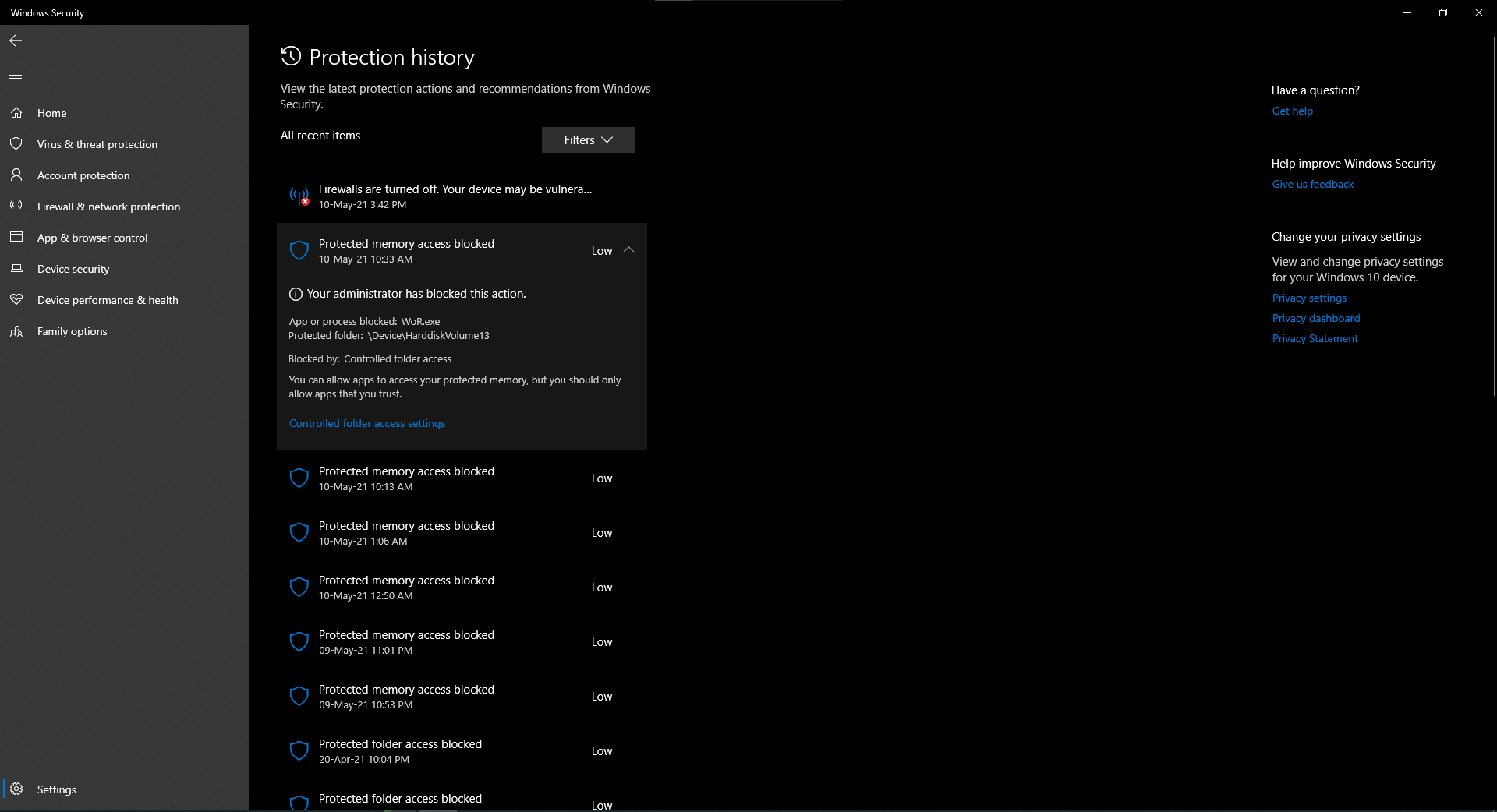Click the Device performance heart icon
1497x812 pixels.
pos(16,300)
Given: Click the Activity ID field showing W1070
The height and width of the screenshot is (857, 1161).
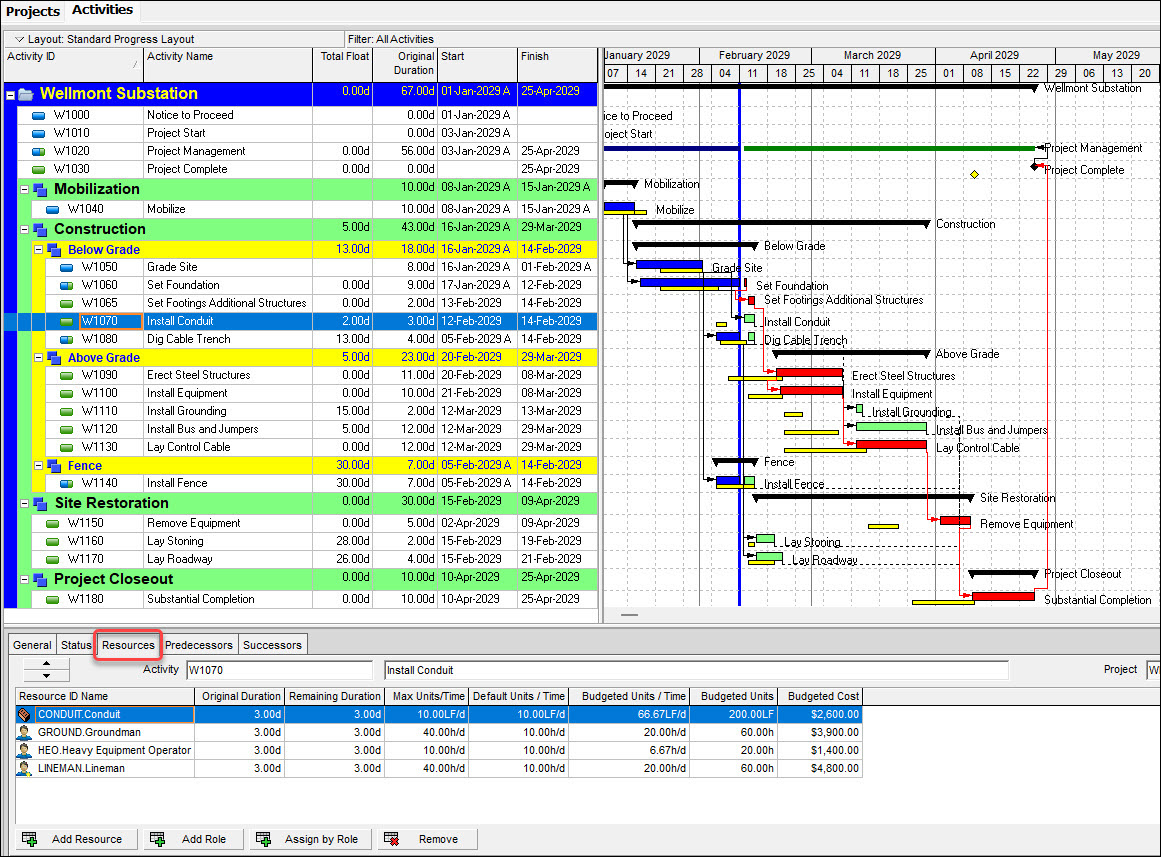Looking at the screenshot, I should (x=280, y=670).
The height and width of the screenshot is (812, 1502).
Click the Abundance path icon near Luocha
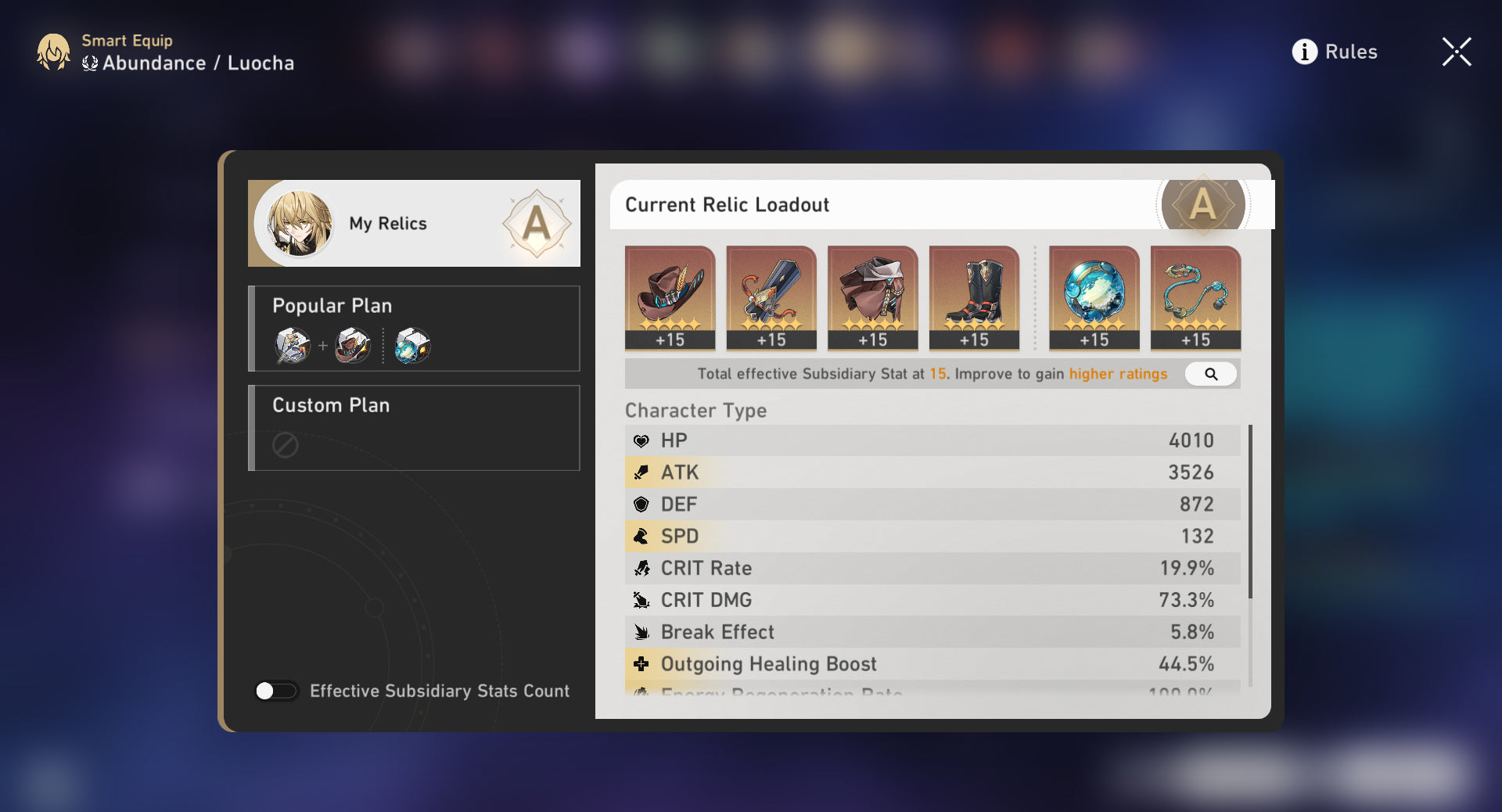90,63
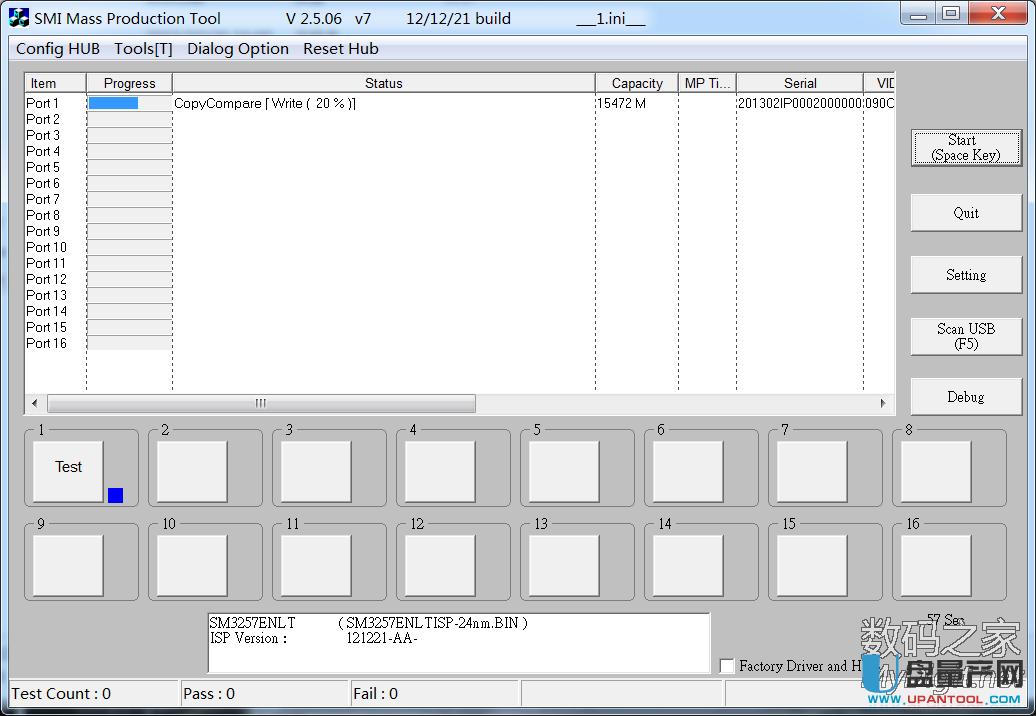The width and height of the screenshot is (1036, 716).
Task: Click the horizontal scrollbar left arrow
Action: (35, 403)
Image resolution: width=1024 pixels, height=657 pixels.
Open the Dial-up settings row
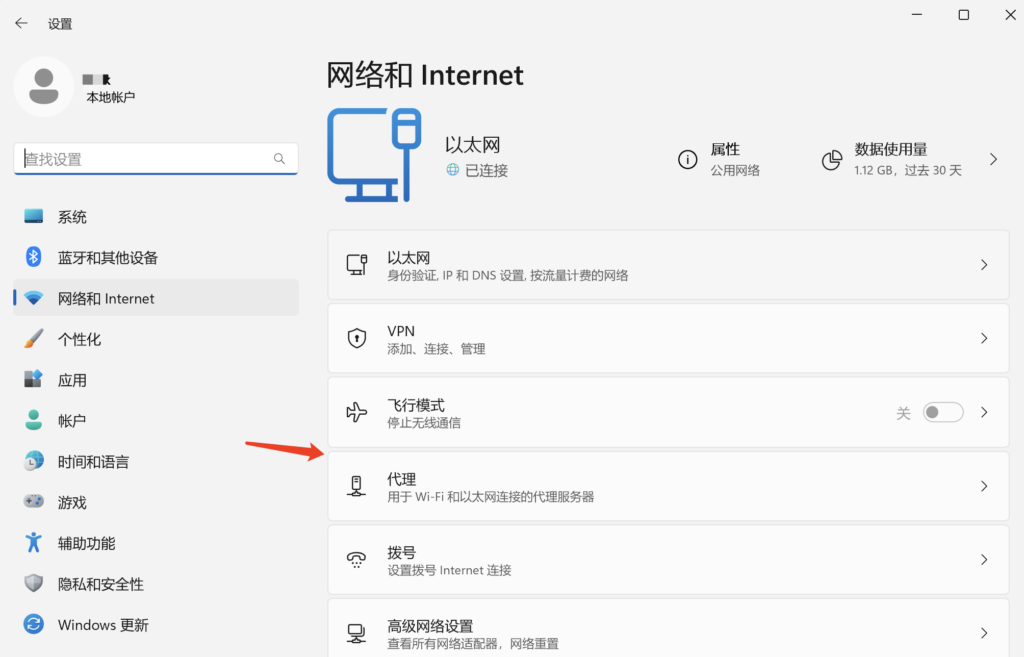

**Task goal:**
Please return, exactly and with pictures omitted, the lines from the line holding "The height and width of the screenshot is (857, 1161)." through the end of the data above, inclusive.

**Solution for this task:**
The height and width of the screenshot is (857, 1161).
Looking at the screenshot, I should (x=280, y=670).
The height and width of the screenshot is (812, 1502).
Click the Abundance path icon near Luocha
90,63
The width and height of the screenshot is (1036, 716).
Task: Click the horizontal scrollbar left arrow
Action: (35, 403)
Image resolution: width=1024 pixels, height=657 pixels.
Open the Dial-up settings row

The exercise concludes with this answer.